The Embargo on 4G Internet in J&K

The Embargo on 4G Internet in J&K

Recently, when I deboarded at Delhi airport, I received a message on my phone asking me to use 4G services. This message felt like the prick of a thorn, needling a deep wound. When an organ of the body is cut, the brain keeps trying to communicate with it and we experience the pain again and again. Such was the case here, too. The message had evoked a traumatic memory (trauma literally meaning ‘wound’) that was remote and near at the same time. It had connecting me back to my Valley, which I had left only an hour ago. It had evoked a pain that until then I had experienced in the collective but which now I felt as an individual. It evoked all the memories of August 5 when Kashmir was crippled and robbed of its autonomy, if there was any in the real sense, and the state of affairs that followed—an unprecedented lockdown, the snapping of all communication channels, the relic of which is the extant proscription and embargo on 4G internet.
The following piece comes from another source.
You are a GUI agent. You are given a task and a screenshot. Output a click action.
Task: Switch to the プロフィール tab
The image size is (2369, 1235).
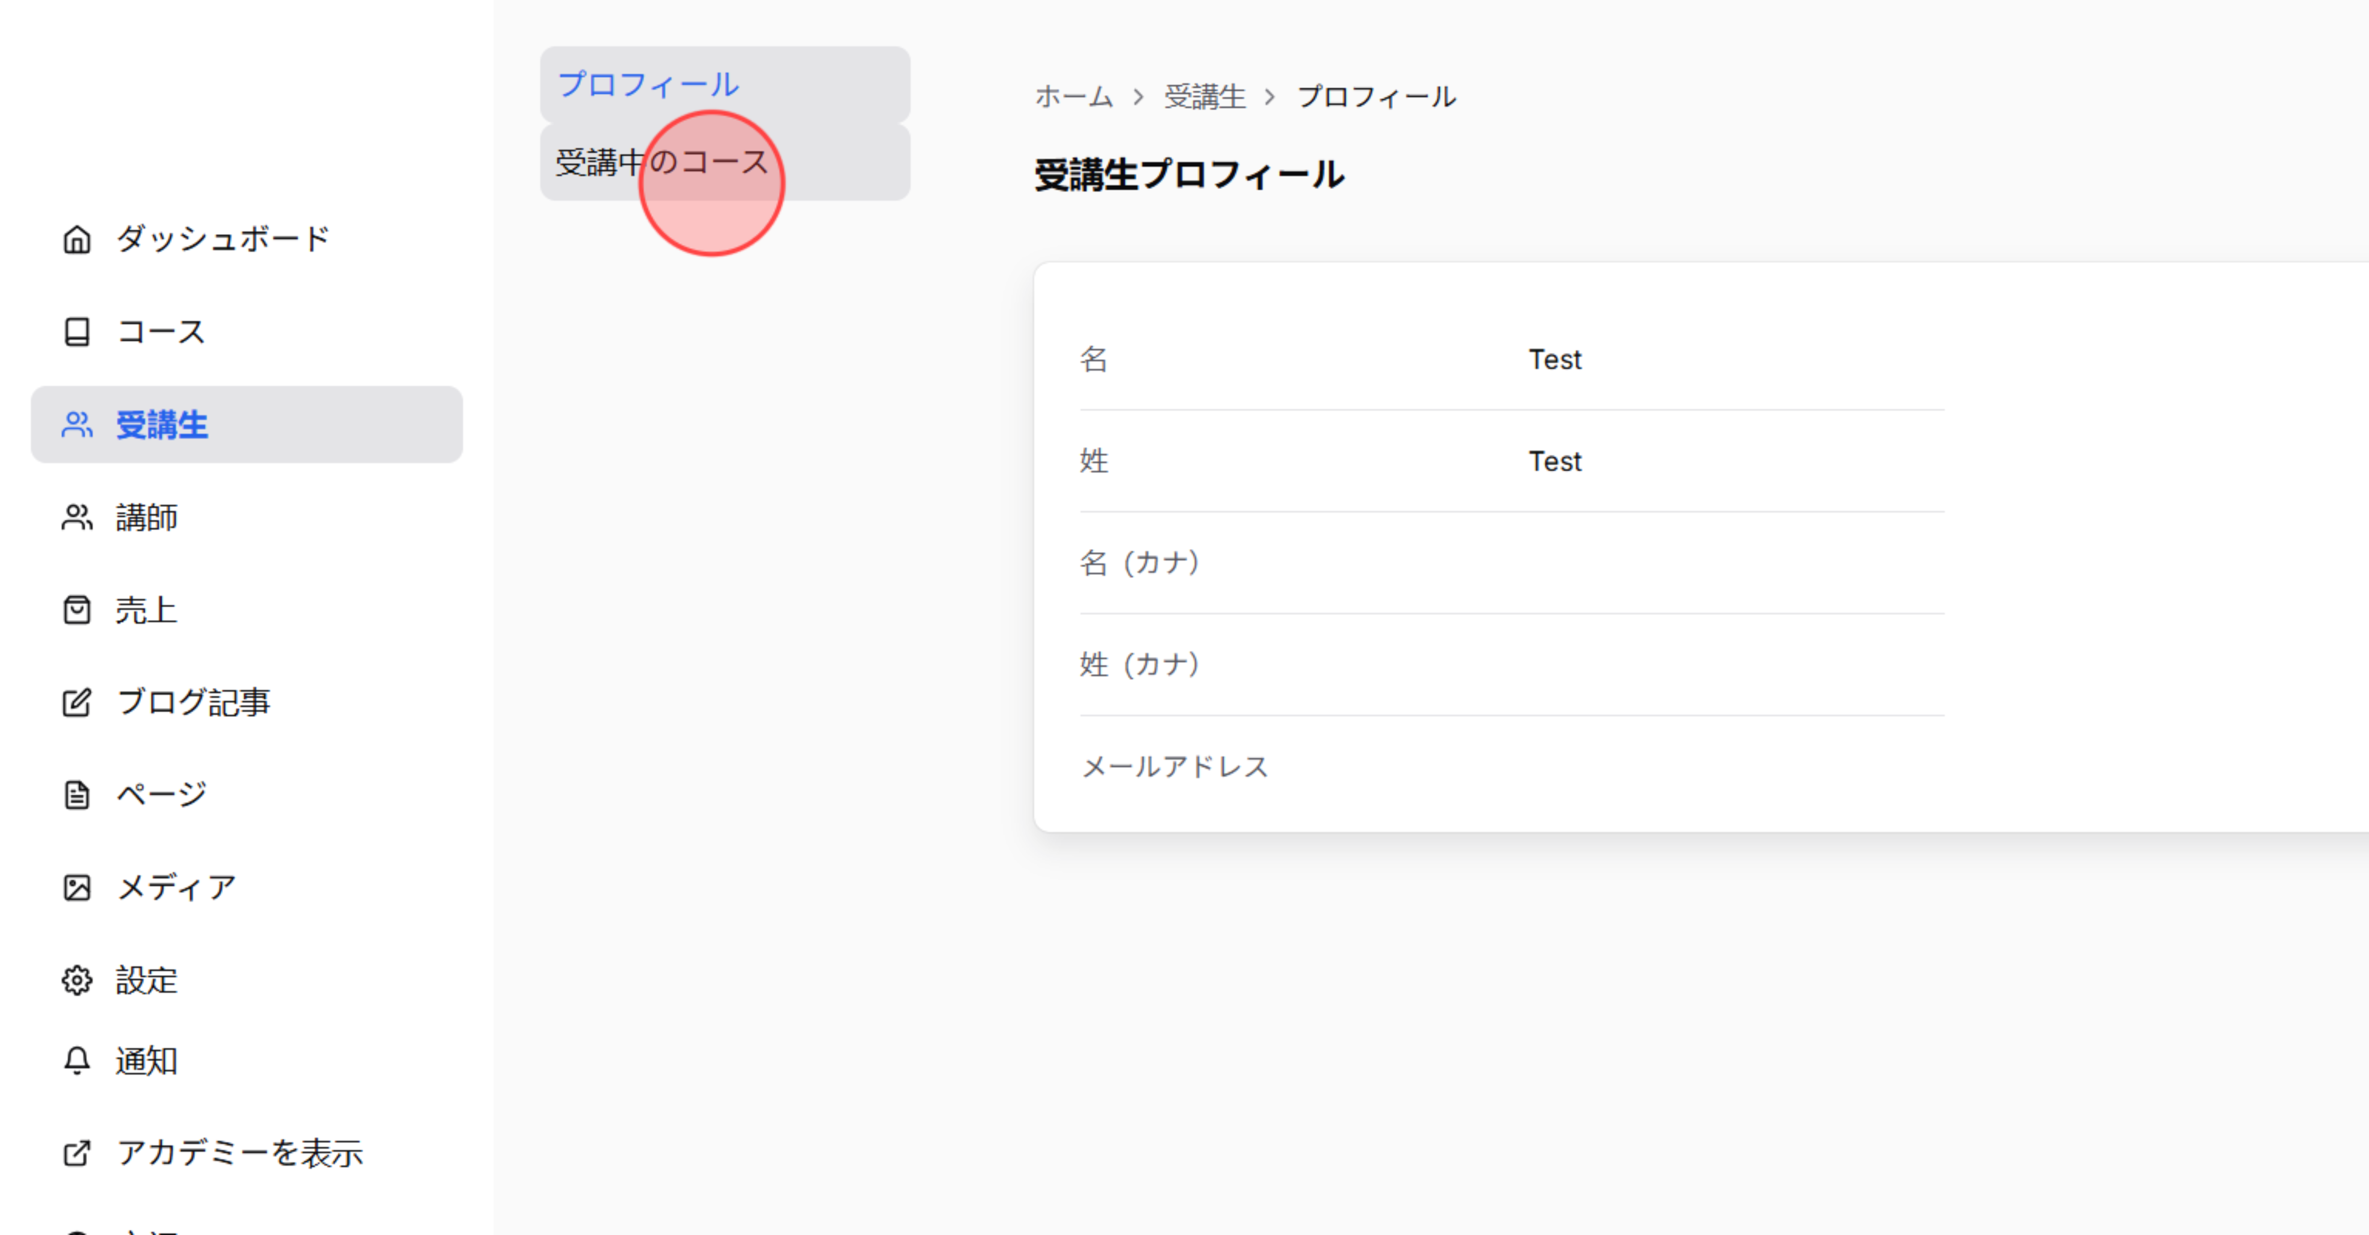pyautogui.click(x=647, y=84)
The government seems not just reluctant but firm to have the ban on 4G internet in Kashmir forever now. Its approach seems to be like a snake biting its own tail. Losing count of how many times it has extended the ban on 4G internet, the government has again and again tested the patience of the general public. Even though the government is well aware of the relative stasis, particularly in Kashmir, that has prevailed for a year and more now—perhaps that might be due to the unprecedented double lockdown brought about by Covid-19—the government is still holding high-speed internet in abeyance. Pushing the brake deeper on VoLTE services till 6 February, 2021, the Home Ministry repeated the same monotonous explanation: “JK has been battling the menace of militancy and in view of the well-founded apprehensions about inflammatory and seditious propaganda… limited restrictions on high-speed internet mobile services have been placed….” However, would Home Minister Amit Shah still call it a propaganda if people raise their voices against the fake encounters that took place recently in JK? Notwithstanding the fact that multiples of them have happened in the past, the alleged Lawaypora fake encounter in December and the proven one in Amshipora in July are recent examples. Jammu and Kashmir Police have already filed the chargesheet against an army captain (and two civilians) for allegedly abducting and murdering three labourers in a staged gunfight in Amshipora.
In its ‘repetition compulsion’ of enlarging the imposed restrictions, the government seems to have enacted a latent framework working underneath the surface politics. It seems to have launched a concerted move to demean and demoralise the inhabitants of JK. The ban has humiliated people in general. It has made them feel they are at the mercy of some external authority. And this underlined framework works to make people realise that they cannot be treated equally in the professed largest democracy of the world. George Orwell succinctly put it: “All animals are equal, but some are more equal than others”. He exposed the hypocrisy of governments and their systematic abuse of power, logic and language. Nevertheless, it seems that in our case, some animals are more ‘unequal’ than others, a reverse pattern of the Orwellian pronouncement played by the government vis-a-vis JK. Whatsoever be the case, one cannot be blind to the fact that inequality prevails.
It is an irony that while India is planning to launch 5G, JK has to reel under the plodder 2G. Recently, former CM and National Conference MP Farooq Abdullah raised the same issue before the government: “The Prime Minster is saying 5G is coming in India while we are deprived of 4G. May he come and live here after leaving the chair and see how we are living under 2G,” he said. While it is not difficult to gauge whether confining a region to 2G and embarking the rest of the country on the dream of 5G is a service or disservice to the curbed population, the words of Abdullah are more than the apparent speech. For some time it has seemed that the Central Government’s intention is to deviate the spotlight from the main issues—like restoration of the pre-August 4 situation that the PAGD has been emphasising on and of which Farooq Abdullah seems to be the backbone—to the mere demand of restoration of 4G services.
The sliding rank of India in the global Press Freedom Index is largely attributed to the restrictions over internet imposed in Jammu and Kashmir. It now ranks 142 out of 180 nations. The World Press Freedom Index said, “There have been constant press freedom violations, including police violence against journalists, ambushes by political activists, and reprisals instigated by criminal groups or corrupt local officials”. Internet is like a staple food in the modern world. Without it you would seem to have entered a subsistence crisis. Business, social awareness, health sector and particularly education have developed a dependence on it. Almost all the transactions of the world depend on internet. Health facilities could be utilised more adequately through the use of internet, at least amid the Covid-19 crisis that has been there for a year now. When children have been restricted from schools and left to virtual classrooms, internet seems to be the only way forward that could be relied upon. But all has been zoomed out to the miniscule 2G speed—the experience of ‘dim spaces’ and ‘hazy vision’ of a half-closed eye. “The children of Jammu and Kashmir have already lost two academic years because it is impossible to conduct online classes using video-conferencing tools such as Zoom or WebEx at 2G mobile internet speed”, states the fresh petition filed before Supreme Court on 22 January by the Private Schools Association of Jammu and Kashmir. By restoring 4G services in JK, the government should address the need of the hour amid the general Covid-19 restrictions.